Our observation of TPMT distribution among the study population showed an expected tri-modal distribution. This is in line with results of other studies on the distribution of TPMT enzyme activity 11 13 and previously reported data on the distribution of TPMT in New Zealand. 8 The proportion of patients with an intermediate phenotype was larger than described in previous studies,8,11--13 although our cut-offs were carefully validated 9 and in operational practice, all samples with activities less than 10.5 IU/mL are routinely submitted for genotyping. Preanalytical variables, including sample delay and variations in sample handling, may have contributed to underestimation of TPMT enzyme activity and phenotypic ‘misclassification’. Furthermore, a very small number of samples had TPMT activity between 1.0 and 4.5 IU/mL, which is not usually expected. These results could represent patients with low TPMT activity that have been transfused, an effect of sample analysis delay, or a rare TPMT genotype. However, we did not have sufficient information about these patients to explore this further.
Conclusion
We conclude that sample delay has a small but significant effect on TPMT enzyme activity, together with variations in sample handling. Samples sent from geographically distant places are prone to falsely low TPMT enzyme activity, which should be taken into account in the interpretation of the result. Further studies are required to investigate the effect of preanalytical variables involved in the TTP in order to assess what further improvements can be made.
Footnotes
Acknowledgements
We acknowledge Linda Pike and the staff of Specialist Biochemistry, Canterbury Health Laboratories for the TPMT assays and Associate Professor Chris Frampton for statistical advice.

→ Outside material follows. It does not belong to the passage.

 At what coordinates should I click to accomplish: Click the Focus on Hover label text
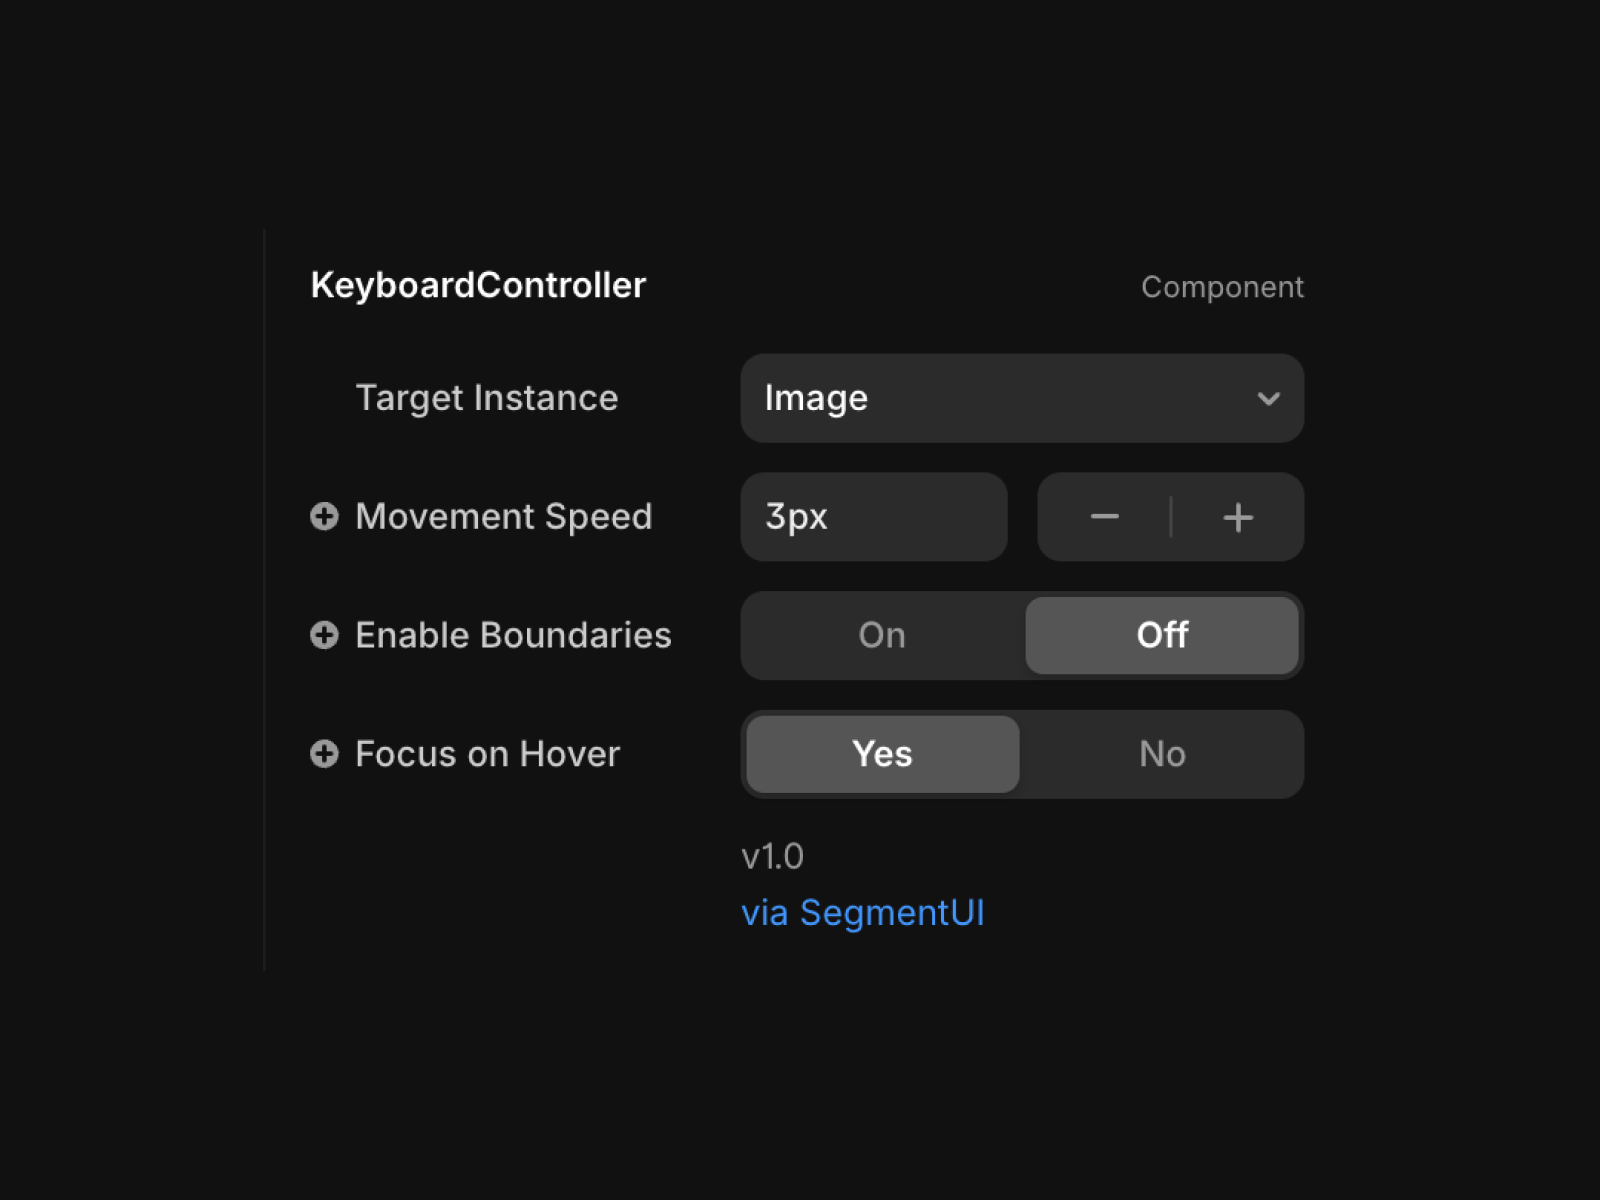pyautogui.click(x=488, y=754)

Declaration of Conflicting Interests
None.
Funding
RvE received unrestricted educational grants for this research from Abbott, Schering-Plough (MSD) and Tramedico.
Ethical approval
No specific ethical approval was required as the research resulted from laboratory audit analysis of non-identified patient sample results.
Guarantor
MB.
Contributorship
RvE researched literature, assessed the patient results database, analysed the data and wrote the first draft of the manuscript. PC assisted with preparing the results database and data analysis. CS supervised the TPMT assay and prepared the results database. MB conceived the study, supervised RvE, and assisted with data analysis and manuscript drafting. All the authors reviewed and edited the manuscript and approved the final version of the manuscript.